EG · François · 2013 · FR · 288 paragraphes · vatican.va ↗

Considérons maintenant la prédication dans la liturgie, qui demande une sérieuse évaluation de la part des pasteurs. Je m’attarderai en particulier, et avec un certain soin, à l’homélie et à sa préparation, car les réclamations à l’égard de ce grand ministère sont nombreuses, et nous ne pouvons pas faire la sourde oreille. L’homélie est la pierre de touche pour évaluer la proximité et la capacité de rencontre d’un pasteur avec son peuple.

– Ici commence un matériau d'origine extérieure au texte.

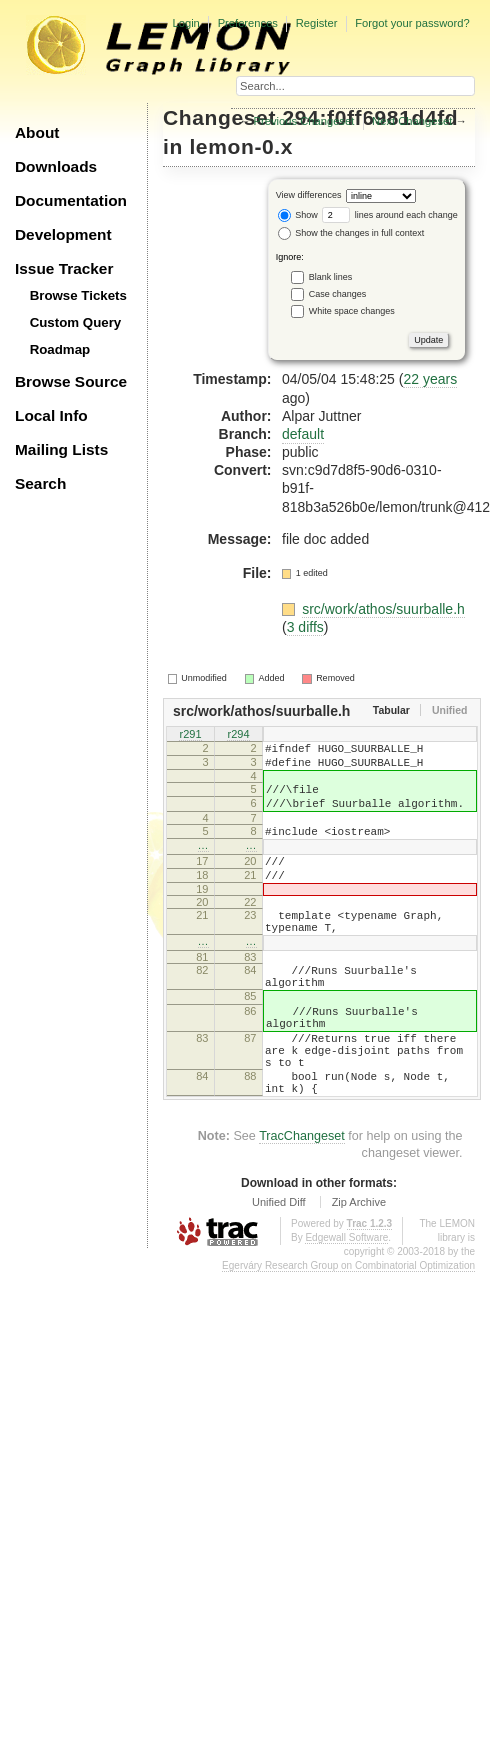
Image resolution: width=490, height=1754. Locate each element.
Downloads (56, 166)
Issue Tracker (64, 268)
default (303, 434)
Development (63, 234)
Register (317, 23)
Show (298, 215)
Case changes (338, 293)
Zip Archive (359, 1268)
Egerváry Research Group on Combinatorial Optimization (348, 1331)
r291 (190, 735)
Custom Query (76, 322)
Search (40, 483)
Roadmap (60, 349)
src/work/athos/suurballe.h (383, 609)
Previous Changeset (304, 121)
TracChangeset (302, 1202)
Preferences (248, 23)
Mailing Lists (61, 449)
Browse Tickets (78, 295)
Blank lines (331, 276)
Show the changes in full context (351, 233)
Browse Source (71, 381)
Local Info (51, 415)
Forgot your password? (412, 23)
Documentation (71, 200)
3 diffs (305, 627)
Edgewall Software (346, 1303)
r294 (238, 735)
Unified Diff (279, 1268)
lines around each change (390, 215)
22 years (430, 379)
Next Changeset (412, 121)
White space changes (352, 310)
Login (185, 23)
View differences (309, 195)
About (37, 132)
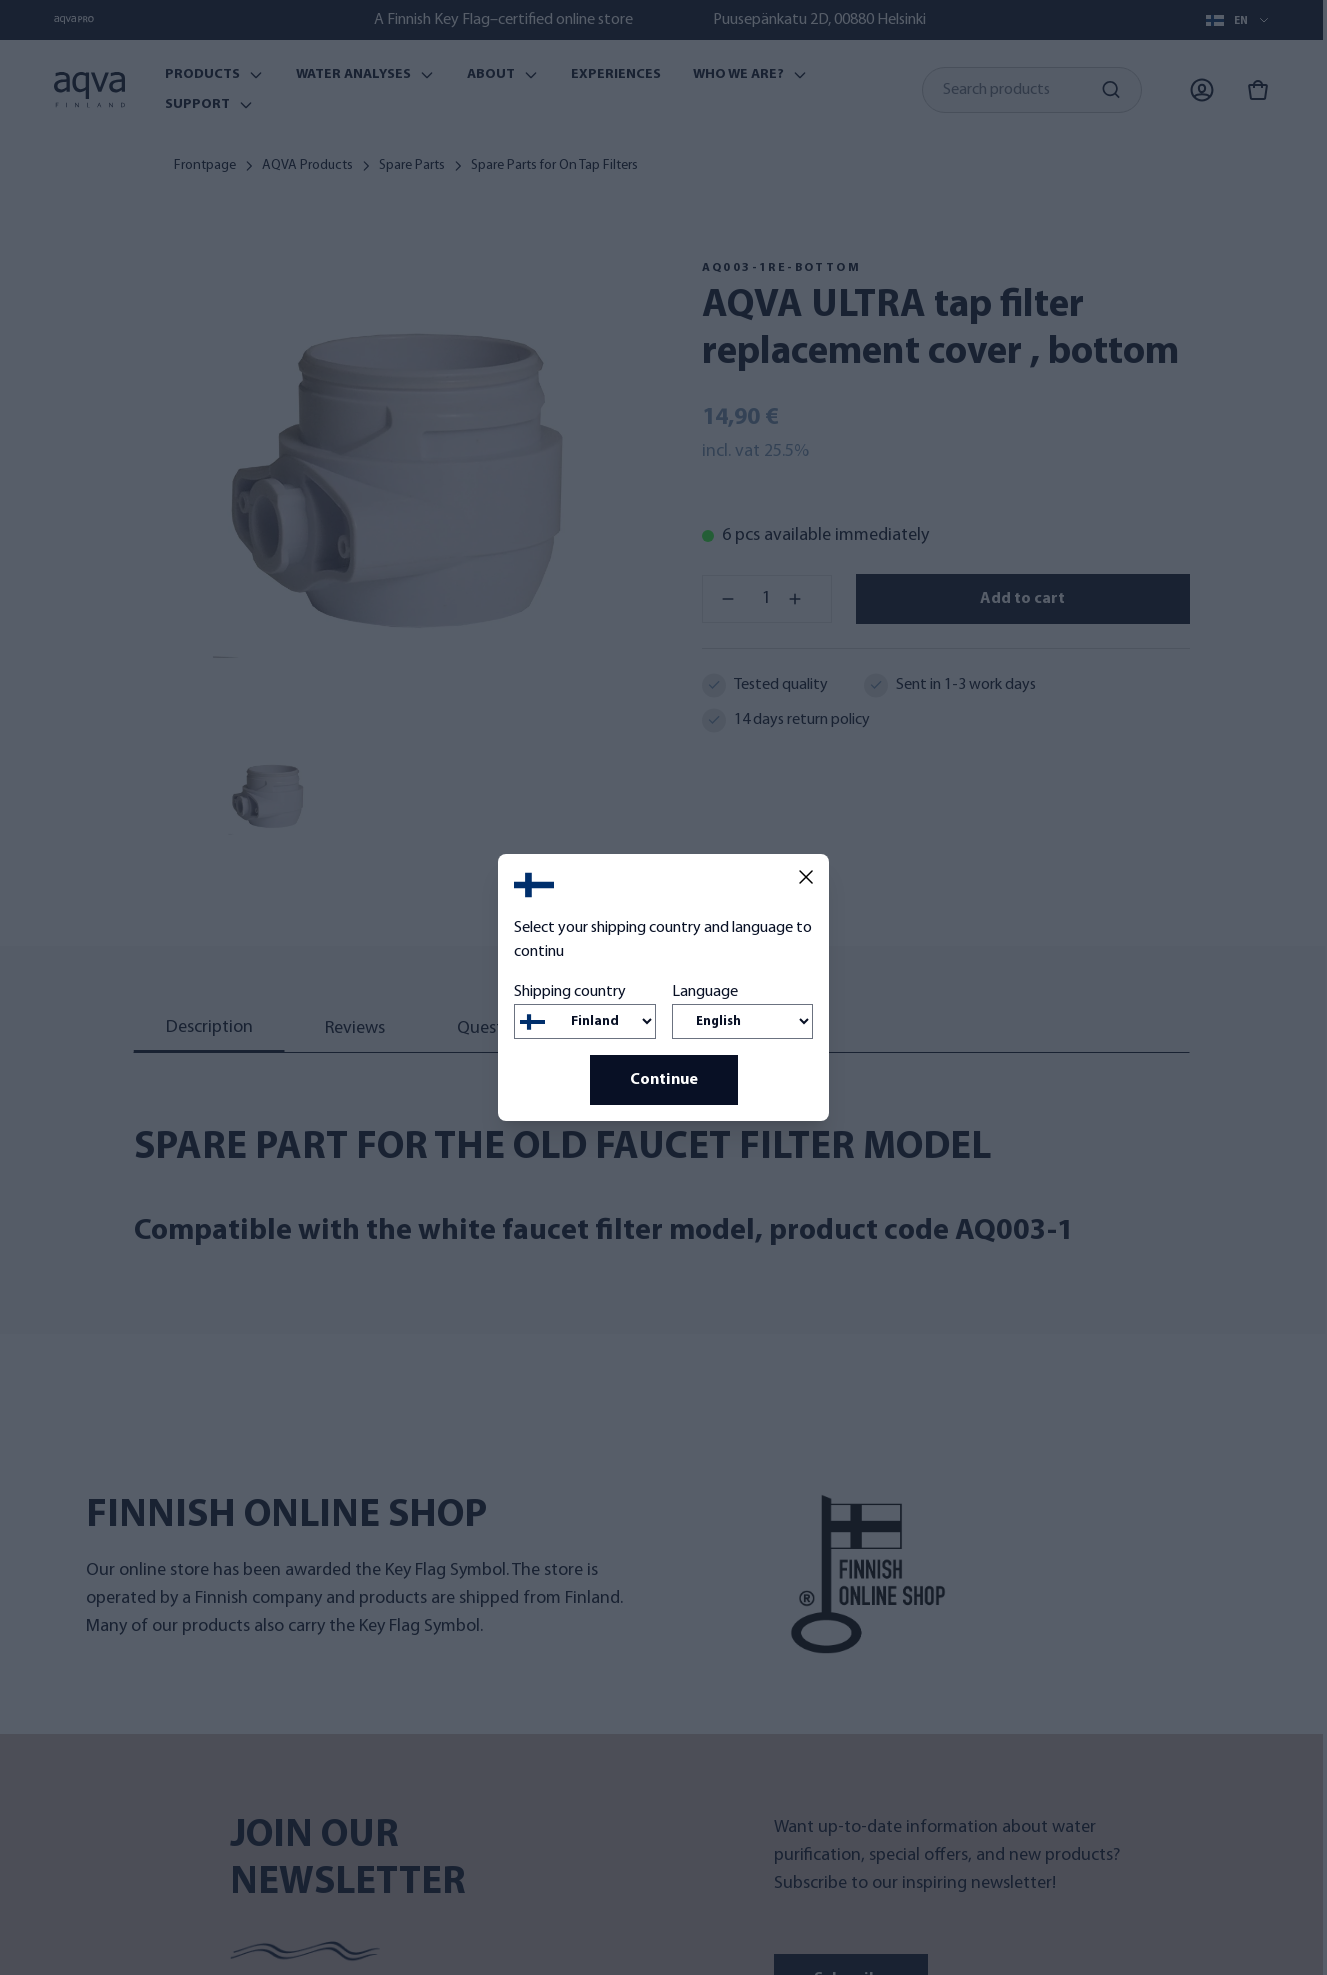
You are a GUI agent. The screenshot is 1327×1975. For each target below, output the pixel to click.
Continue (664, 1080)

De fait, nous savons que les fidèles lui donnent beaucoup d’importance ; et ceux-ci, comme les ministres ordonnés eux-mêmes, souffrent souvent, les uns d’écouter, les autres de prêcher. Il est triste qu’il en soit ainsi. L’homélie peut être vraiment une intense et heureuse expérience de l’Esprit, une rencontre réconfortante avec la Parole, une source constante de renouveau et de croissance.

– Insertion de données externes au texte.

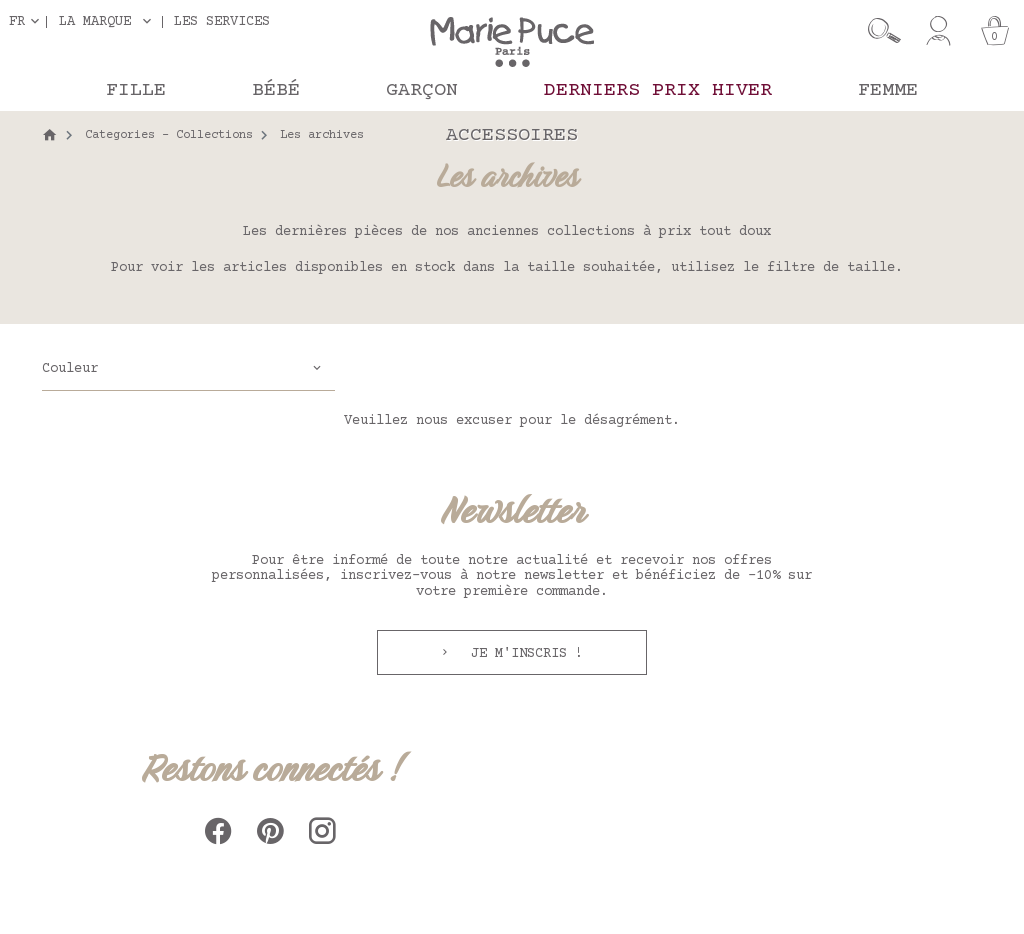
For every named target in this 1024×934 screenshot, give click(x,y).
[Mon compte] (938, 31)
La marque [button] (95, 22)
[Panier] (995, 31)
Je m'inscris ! (523, 654)
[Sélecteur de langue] (28, 21)
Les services (222, 21)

Renouvelons notre confiance dans la prédication, qui se fonde sur la conviction que c’est Dieu qui veut rejoindre les autres à travers le prédicateur, et qu’il déploie sa puissance à travers la parole humaine. Saint Paul parle avec force de la nécessité de prêcher, parce que le Seigneur a aussi voulu rejoindre les autres par notre parole (cf. Rm 10, 14-17). Par la parole, notre Seigneur s’est conquis le cœur des gens. Ils venaient l’écouter de partout (cf. Mc 1, 45). Ils restaient émerveillés, “buvant” ses enseignements (cf. Mc 6, 2). Ils sentaient qu’il leur parlait comme quelqu’un qui a autorité (cf. Mc 1, 27). Avec la parole, les Apôtres, qu’il a institués « pour être ses compagnons et les envoyer prêcher » (Mc 3, 14), attiraient tous les peuples dans le sein de l’Église (cf. Mc 16, 15.20).